Montage’s investors paid about $190 million to buy the hotel during construction. Some estimate it would sell for $260 million, or a record $1.2 million per room.
“I think it would yield record pricing,” Fuerstman said. “But I’m not anxious to find out.”
According to Fuerstman, Montage Laguna Beach leads the market in revenue per available room, a measure of profitability that takes room rates and occupancy into consideration. He declined to offer details.
That would put Montage at yearly revenue per room of about $400. The highest revenue per room in Orange County for the 12 months ended April was $398 per room, according to Hendersonville, Tenn.-based Smith Travel Research.
Beverly Hills Hotel
Montage’s investors and developer Athens are looking at spending an estimated $200 million to build their Beverly Hills hotel.
The development “plays into the glamour and luxury of Beverly Hills,” said Kathy Smits, executive director of the Beverly Hills Conference & Visitors Bureau.
Montage’s other projects:
n Aliso Creek Inn, Laguna Beach. Plans call for replacing a 1960s-era hotel off Pacific Coast Highway in Aliso Canyon with 72 guest rooms at an inn and cottages. Montage partner Athens Groups plans to move part of a nine-hole golf course and add a couple dozen homes to the canyon. The project, which has seen its share of controversy and public concerns, could start construction in two or three years.

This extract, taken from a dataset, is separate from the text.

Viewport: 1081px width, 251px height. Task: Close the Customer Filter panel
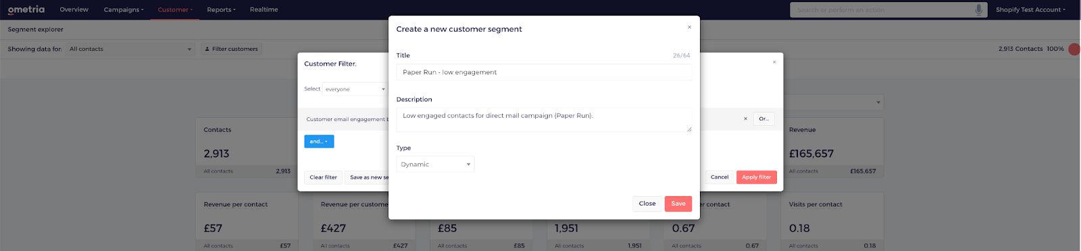tap(774, 62)
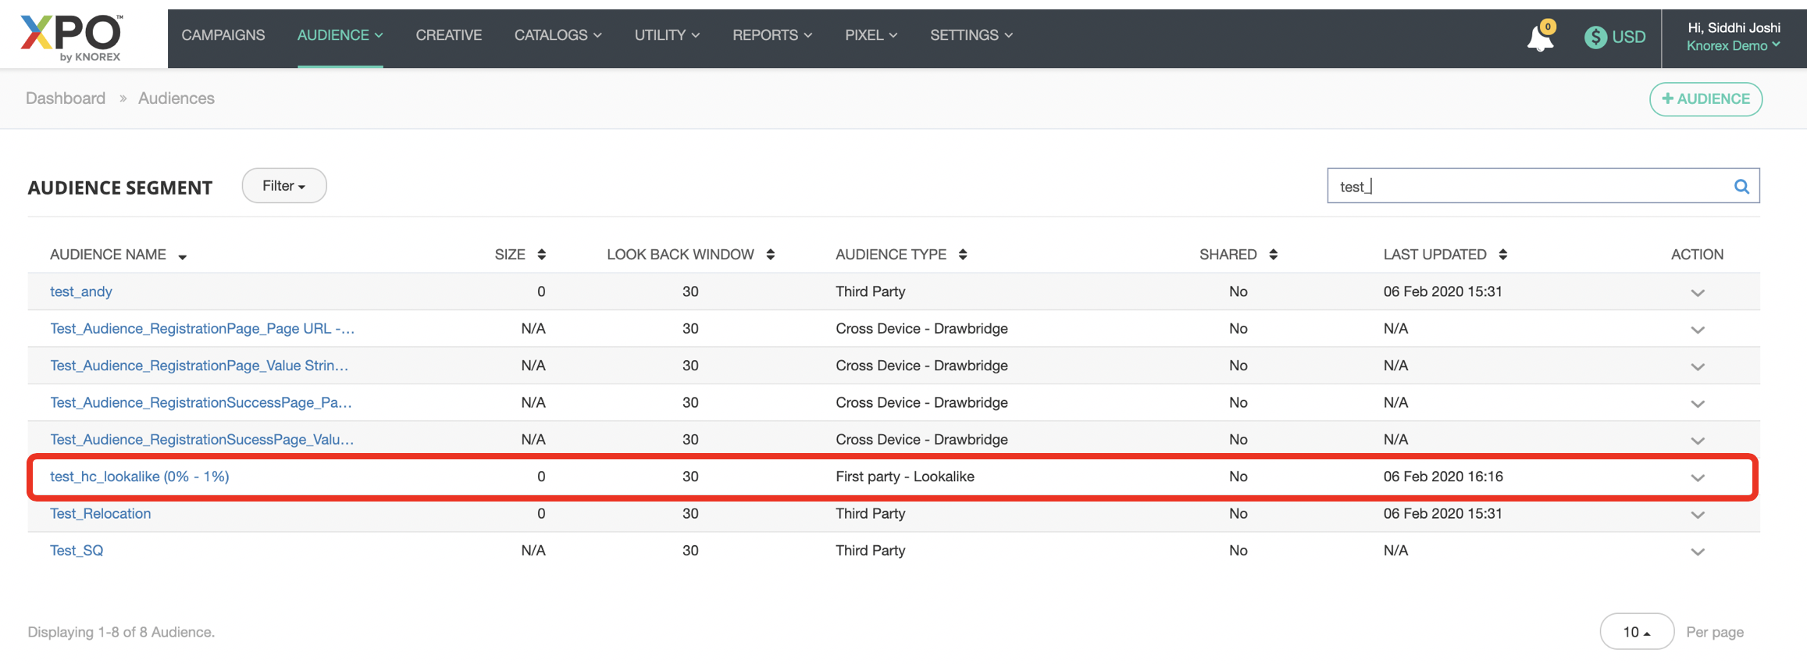Open the Knorex Demo account menu
This screenshot has width=1807, height=664.
click(x=1733, y=46)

n Deer Valley, Utah. Montage Deer Valley is set to include 173 rooms and 90 homes, along with 15,000 square feet of conference space and a 35,000-square-foot spa. Deer Valley is scheduled to open in 2010.
n Cabo San Lucas. Plans for a 150-room hotel call for 75 suites, a beach club, an 18-hole golf course and homes. Grading is under way with the hotel set to open in 2010.
n Bahamas. The oceanfront Royal Island Bahamas is under way on an island owned by Staubach Co.’s Cypress Equities. Set to open in 2010, plans call for 60 rooms, 23 suites, 76 oceanfront and marina villas, a spa, restaurants, a beach club and a golf course.
Last year, Montage bought 122 acres at the Princeville Resort on Kauai. There are no plans yet for development, said Fuerstman, who’s held executive posts at Bellagio Las Vegas and The Phoenician in Scottsdale.
“We probably won’t have 100 hotels, but we could get larger than (what’s) in planning now,” he said.